> Article:
>> Start

1

Let's say I have a grand partition function with two states $\epsilon_1$ and $\epsilon_2$:

\begin{equation} Z = \sum\limits_i \exp\left[-\beta\left(\epsilon_1 n_1+\epsilon_2 n_2 - \mu n_i\right)\right], \end{equation} where $n_1+n_2 = n_i$. Better formulation is in the comment of @By Symmetry.

I am interested in obtaining the average $n_1$.

WRONG APPROACH:

I can rewrite my partition function as: \begin{equation} Z = \sum\limits_i \exp\left[-\beta\left(\epsilon_1 n_{1i}+\epsilon_2 \delta^{-1} n_{1i} - \mu (1+\delta^{-1}) n_{1i}\right)\right], \end{equation} where I used $\delta = n_1/n_2$.

If I take partial derivative over $\mu(1+\delta^{-1})$ this does NOT give me the average number of particles in the state $\epsilon_1$, because there is $\delta^{-1}$ in front of the $\epsilon_2$ term. Is there a way around it?

>> End

> Prompt: Reproduce the grand partition function question word for word, everything from "I can rewrite" down to "used $\delta = n_1/n_2$.".

> Stored data:
>> Start

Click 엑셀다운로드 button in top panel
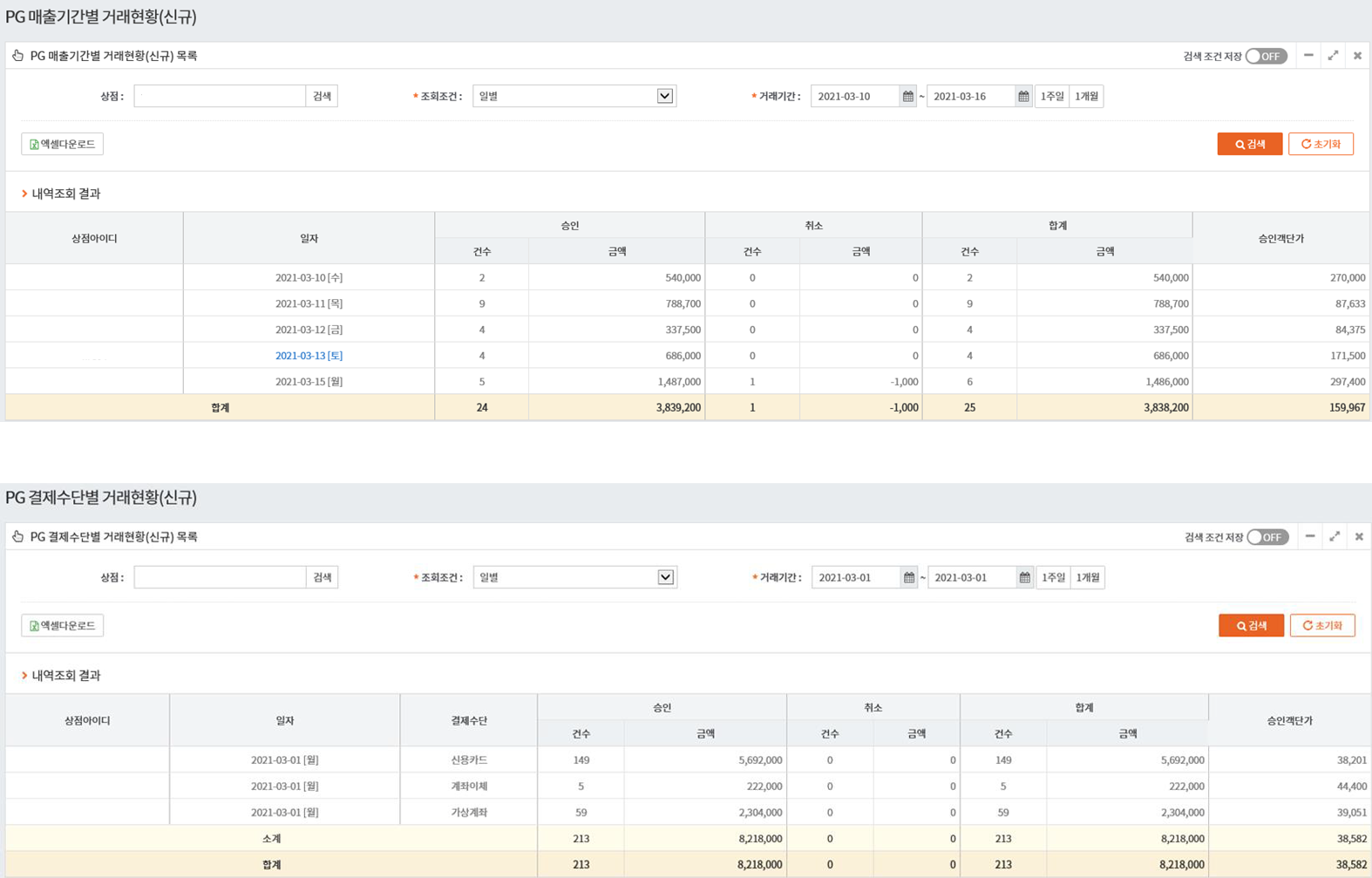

>> End

> The result:
I can rewrite my partition function as: \begin{equation} Z = \sum\limits_i \exp\left[-\beta\left(\epsilon_1 n_{1i}+\epsilon_2 \delta^{-1} n_{1i} - \mu (1+\delta^{-1}) n_{1i}\right)\right], \end{equation} where I used $\delta = n_1/n_2$.